Она продолжала терзать себя всю дорогу. Ходя за ним по его огромному дому, ока не только ничего не слышала, но и ничего не видела.
— А давайте выпьем шампанского! Сегодня же непростой день и для вас, и для меня. Сегодня я увидел вас… Натали, поскучайте десять минут, я что-нибудь приготовлю, — попросил он и усадил ее на удобный светло-желтый диван.
«Десять минут… Это много или мало? За это время человек может родиться, может умереть, может наделать кучу ошибок, может изменить жизнь», — думала Наталья Николаевна, немного успокаиваясь.

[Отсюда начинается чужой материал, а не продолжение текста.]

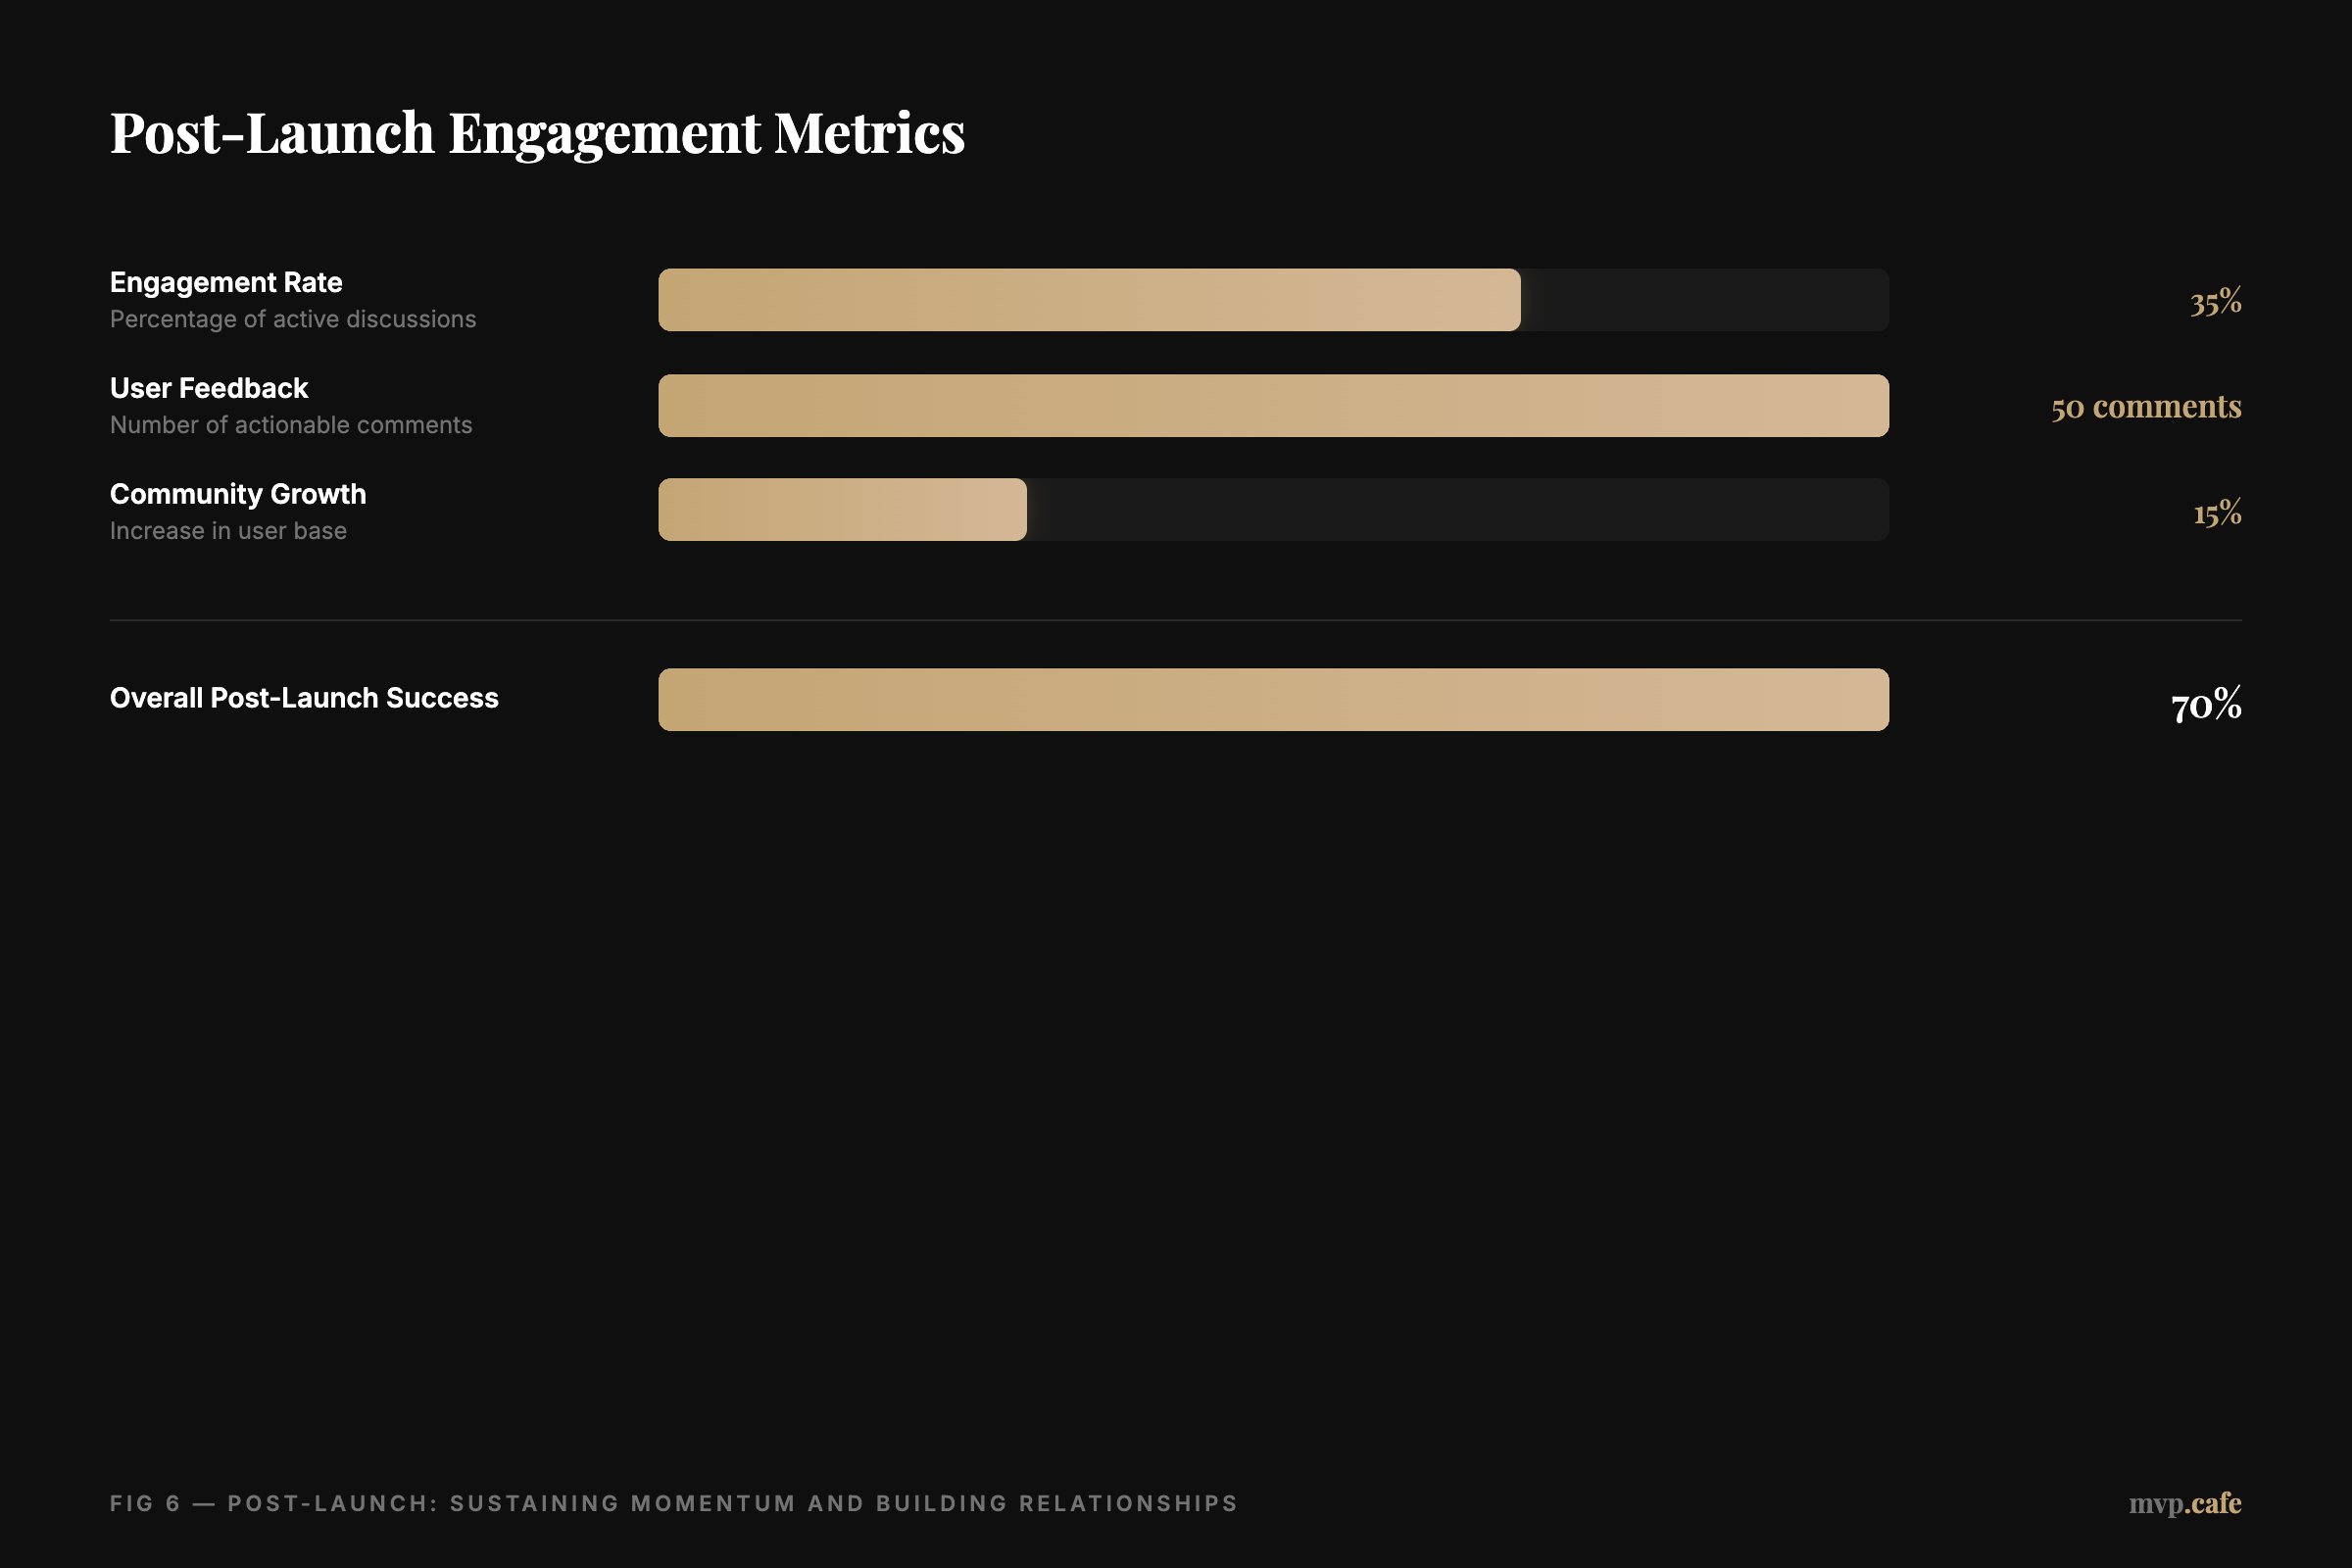
Task: Select the Engagement Rate label
Action: [224, 283]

Увидев на журнальном столике канделябр и зажигалку, она зажгла одну свечу.
— Я не очень долго? — улыбнулся Сергей Владимирович, ставя на стол большой поднос, уставленный угощениями.

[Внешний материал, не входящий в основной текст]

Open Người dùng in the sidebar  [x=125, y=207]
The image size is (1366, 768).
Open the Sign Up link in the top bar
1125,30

— Клубника со сливками, тарталетки с икрой… Когда вы успели? А как все красиво! — искренне восхитилась Наталья Николаевна.
— Знаете, я очень люблю готовить. Только почти не занимаюсь этим, потому что некогда, да и готовить мне некому. — Он задумался, наливая в бокалы шампанское. — У меня почему-то все так и получается в жизни. Я люблю готовить, но не готовлю. Я мечтаю о семье и детях, но жена ушла от меня, они с дочерью живут теперь аж в Австралии. У меня огромный дом, но он пустой и безрадостный. Я в душе сугубо штатский человек, а двадцать лет прослужил в армии. Мне уже видится в этом нечто роковое. Возможно, эти противоречия связаны с явным несоответствием моей внешности и моей фамилии. Как вы думаете, какую фамилию может носить человек с такой внешностью, как у меня?
— Ну, если вы так спрашиваете… — Она на секунду задумалась. — Может быть, Белый?
— Почти в яблочко! — рассмеялся он. — Как это вам удалось? Белов и Белый — очень похожие фамилии! Может, будь я Чернов, то все бы в моей жизни шло гладко. Натали, останься со мной, — неожиданно предложил он, — не только сегодня. Останься навсегда.
Он смотрел на нее умоляюще, она, пораженная услышанным, молчала.
— Серж, ты, то есть…
— Нет, хорошо! Продолжай, пожалуйста.
— Мы ведь даже не малознакомы, мы совсем незнакомы…
— А вот тут ты ошибаешься! Я знаю твою дочь! Знаю, что ты растила ее одна, а значит, никто ничего не корректировал. Значит, я смело могу провести аналогию и предположить, что, зная Машу, я знаю и тебя. Я вижу тебя… Останься…
— Хорошо, — неожиданно для себя самой согласилась она. — Я останусь… сегодня…
Ей показалось, что он все сделал в один миг: встал, шагнул к ней, притянул ее к себе и поцеловал. У нее закружилась голова, она не знала, чего хочет больше: сесть снова на диван или остаться в его объятиях.
— Где у тебя ванная? — прошептала она.
Он, не разжимая рук, слегка отклонив назад голову, внимательно смотрел ей в глаза, словно искал в них то, о чем она промолчала. Молчание затягивалось.
— Да, конечно, прости, я очень волнуюсь, — произнес он, вздохнув. — Там все халаты и полотенца чистые.
По дороге в ванную в сумочке, лежавшей в прихожей, она нашла свой телефон и не ответила на недоуменный взгляд Сергея. Зайдя в ванную, нашла в себе силы восхититься ее красотой, но, вспомнив о телефоне, быстро набрала почти родной номер.